Statistical properties

The pseudolikelihood and the full likelihood share the same mode: PL does not introduce additional bias beyond that already present in the full likelihood (Arena & Marsman, 2026; Keetelaar et al., 2024). However, the pseudolikelihood underestimates the variance of the parameters, producing pseudoposterior distributions that are too narrow compared to the true posterior (Arena & Marsman, 2026; Keetelaar et al., 2024; Miller, 2021).

This variance underestimation has consequences for edge selection. Bayes factors derived from the pseudoposterior overstate the evidence for or against edge inclusion because the spike-and-slab comparison operates on a distribution that is artificially concentrated.

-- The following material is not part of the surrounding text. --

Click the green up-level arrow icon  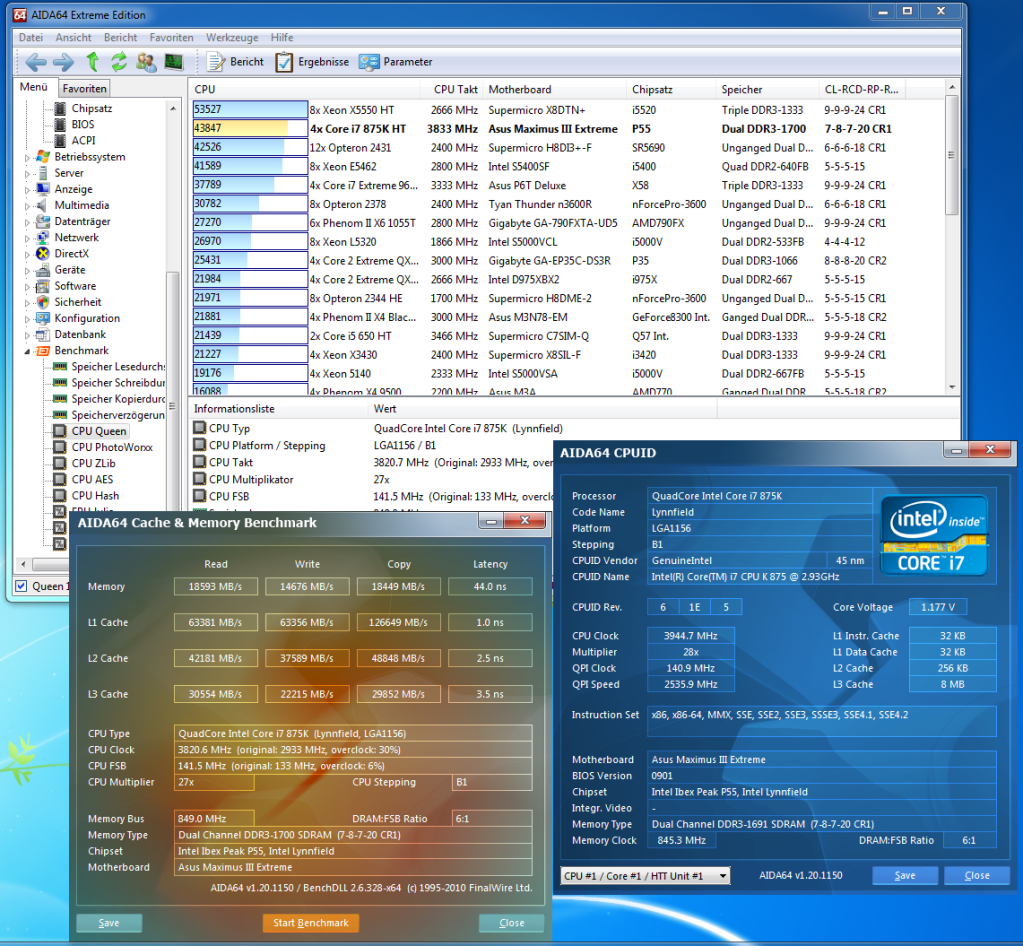(92, 62)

For the mixed MRF, the marginal pseudolikelihood (which integrates out the continuous block when computing discrete full conditionals) does not appear to underestimate the variance of the cross-type (discrete-continuous) interactions. bgms therefore uses the marginal pseudolikelihood for mixed models.

OMRF pseudolikelihood

For OMRF, bgms uses the product of ordinal full conditionals. The conditional probabilities depend on category thresholds and residual scores that summarize the influence of all other variables.

Implementation details and gradient expressions are documented in OMRF Internals.

Mixed MRF pseudolikelihood

For mixed models, the pseudolikelihood combines discrete and continuous parts. The continuous block uses the GGM likelihood. For the discrete block, bgms integrates out the continuous variables to obtain a marginal MRF on \(\mathbf{x}\) and applies the pseudolikelihood to that marginal model: \(\log p(x_s \mid x_{-s})\) rather than \(\log p(x_s \mid x_{-s}, y_{\text{obs}})\). The marginal interaction matrix is \(M = A_{xx} + 2A_{xy}\Sigma_{yy}A_{xy}^\top\), which couples the discrete pseudolikelihood to the precision parameters.

Implementation details are documented in Mixed MRF Internals.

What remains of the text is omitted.